One of the effects of the week-long taxi strike in the Western Cape was warehouses overflowing with stock that was not being delivered to shops and sold to consumers.

Rael Levitt
Rael Levitt
August 11, 2023
Inospace fulfilment warehouse at Island Works Logistics Park
Inospace fulfilment warehouse at Island Works Logistics Park

Inospace, South Africa's largest owner of last-mile delivery logistics parks, has reported that the non-delivery of goods resulted in supply chain chaos, with demand for short-term warehousing space being even higher than during the Covid lockdown period.

Retail was severely impacted by staff absenteeism of close to 70% of staff in many sectors. The Cape Town port was operated with 60% of its staff, thus hampering ship movements, container discharge, and collection/deliveries.

Some goods did not reach production lines, and finished products did not reach consumers. Export activities were also affected due to concerns for staff safety, further affecting the movement of goods and products.

The reported non-attendance of staff and a huge drop in consumers through stores triggered overflowing warehouses across the Cape Peninsula.

According to South Africa's largest last-mile delivery warehouse group, Inospace, there are parallels between the strike's impact on business operations and the effects of Covid-19.

"In many ways, the strike was far worse than the Covid lockdowns. During the pandemic, workers in essential industries came to work and delivered products directly to stores and consumers. With the strike, goods languished in warehouses, and the supply chain was totally seized," says Jacques Weber, Chief Operating Officer of Inospace.

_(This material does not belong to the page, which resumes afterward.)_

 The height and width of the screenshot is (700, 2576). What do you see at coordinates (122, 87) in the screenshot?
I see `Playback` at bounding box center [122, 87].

With piles of inventory stacking up, Inospace's call centres are still being inundated with requests for short-term warehouse space. As a result of the strike, warehouses are swamped with increased inventory, and space has become extremely limited.

Inospace, which launched an outsourced shared warehouse offering last month, is bursting at the seams as goods that came in have not been delivered to end-user consumers.

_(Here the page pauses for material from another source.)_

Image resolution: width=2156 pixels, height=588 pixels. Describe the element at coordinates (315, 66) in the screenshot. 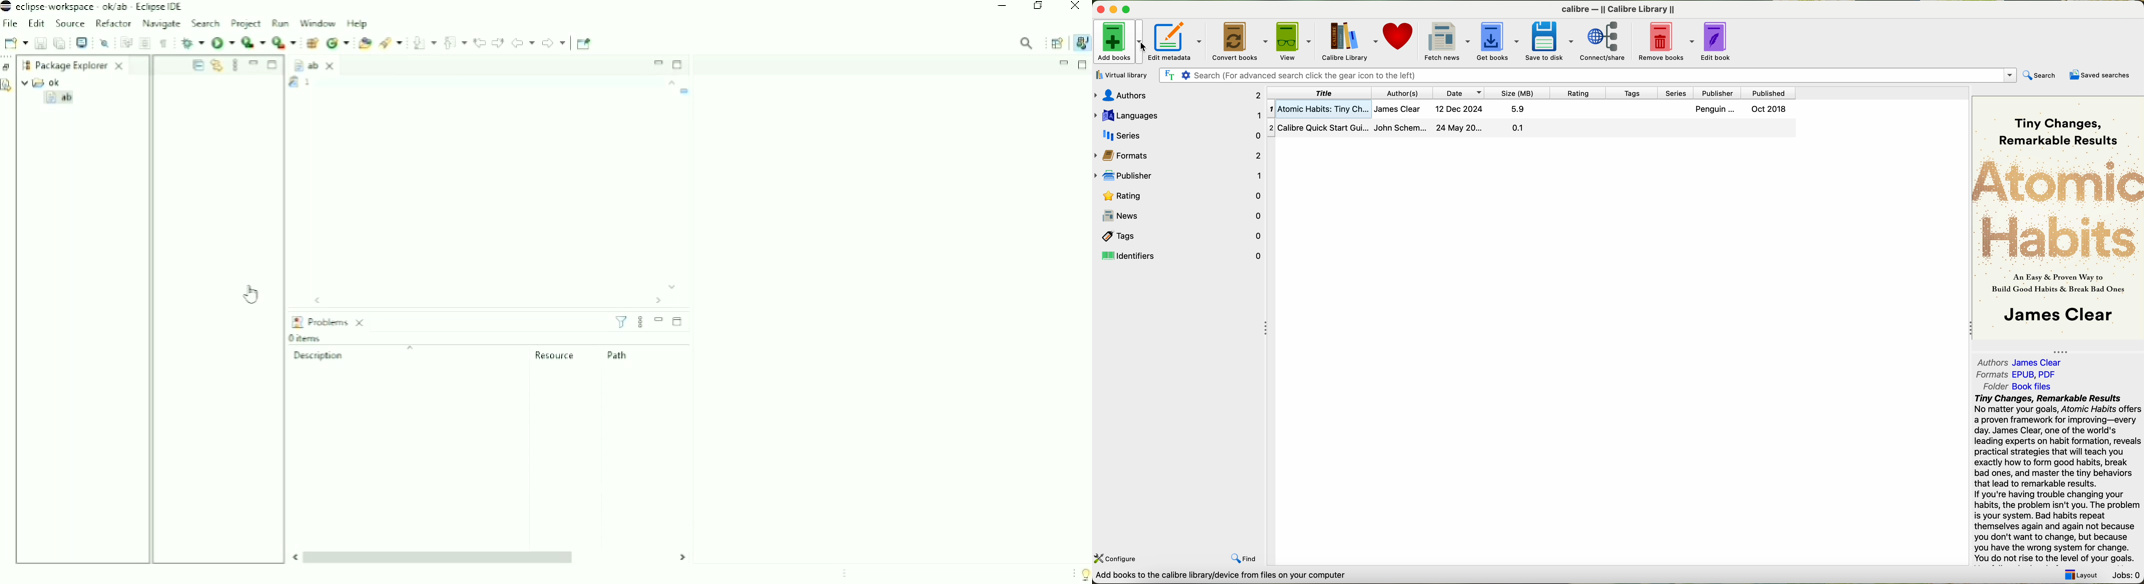

I see `ab` at that location.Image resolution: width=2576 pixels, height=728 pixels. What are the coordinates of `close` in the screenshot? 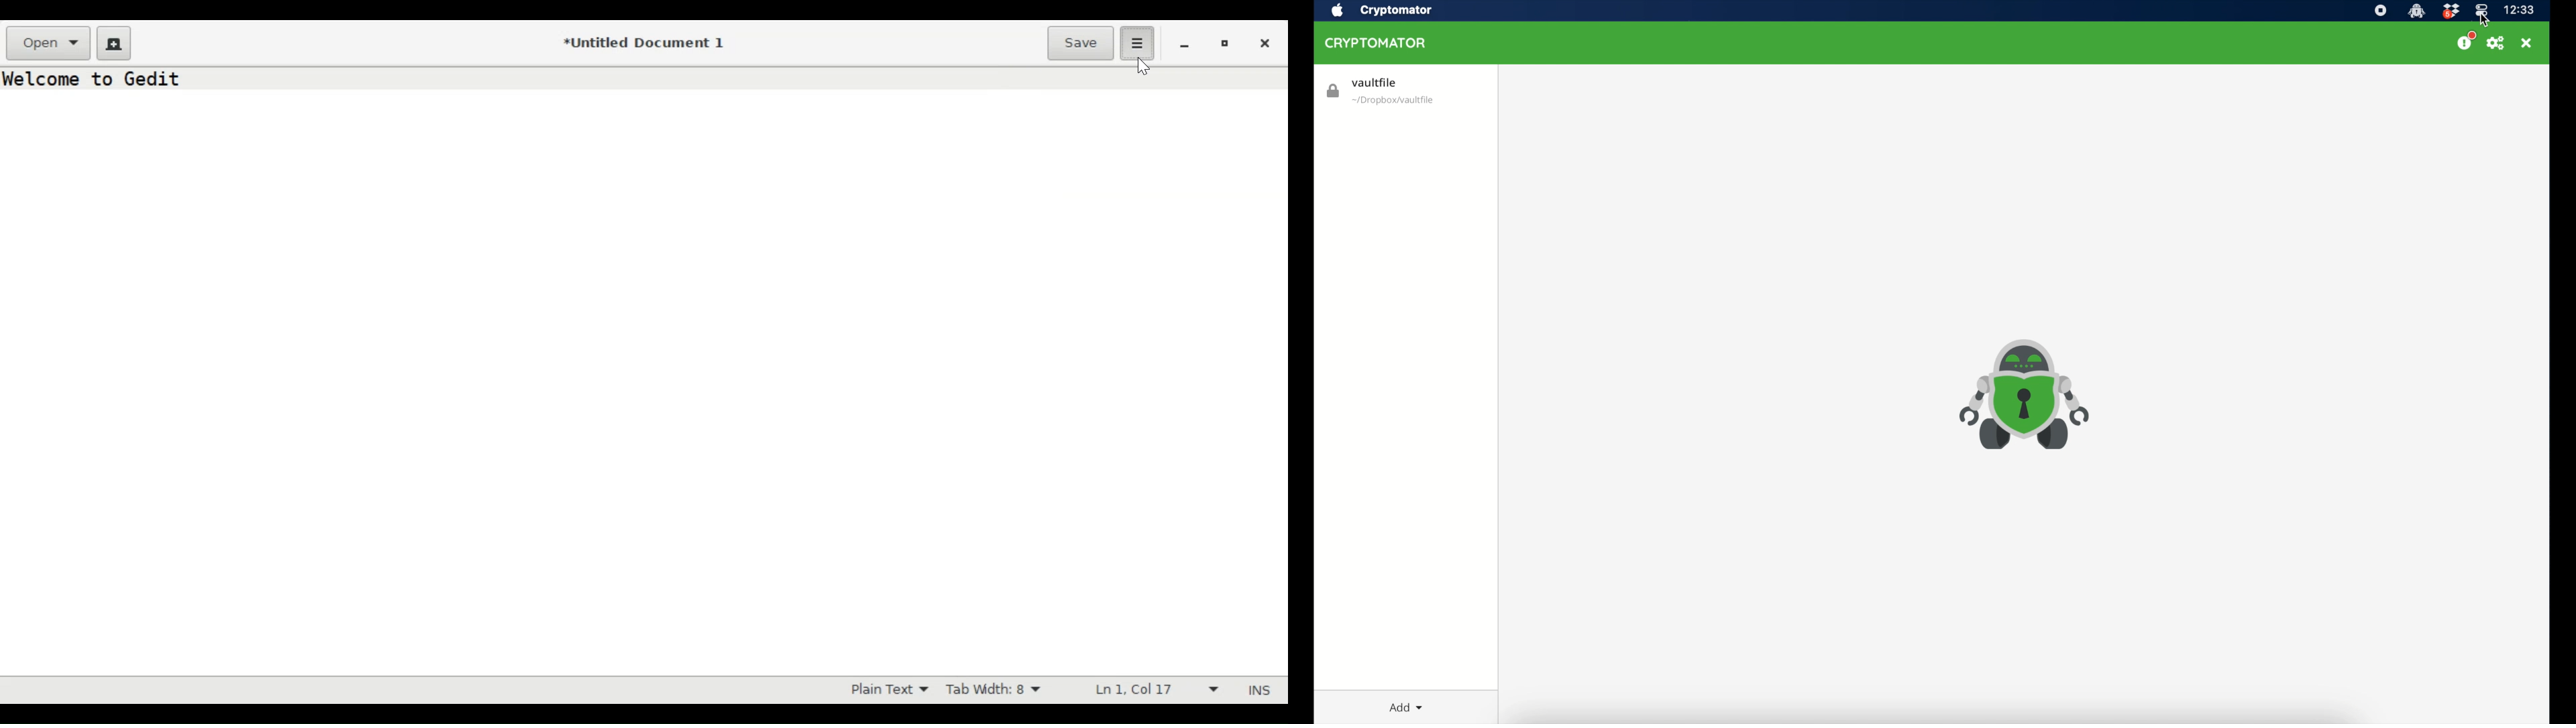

"During the Covid era, the seizing up of supply chains caused two years of disruption. After over two years of chronic supply chain headaches, inventory management is now a central focus for retailers and industrial companies. But the strike and inventory situation caught us off guard," said Weber.  

The strike has not only affected and triggered unprecedented demand for short-term warehouse space but has also caused property management issues for many Cape Town property companies.

"Chronic staff shortages have meant that we have had to take drastic measures to find security guards, cleaning staff and maintenance personnel," said Weber. "Our new outsourced warehousing offering has been the largest recipient of the taxi strike. We pulled out all the stops to keep our fulfilment centre open, and people were working 24-hour shifts, with the 300% increase in warehousing demand".

According to Weber, the demand for outsourced warehousing will grow as companies realise they don't need to only enter into long-term leases to secure warehousing. "If there is one thing that we can learn, it is that supply chain disruptions are a permanent feature of business today and offering flexible leases in traditional dedicated spaces, and scalable warehousing in shared facilities is a game changer in the warehousing sector".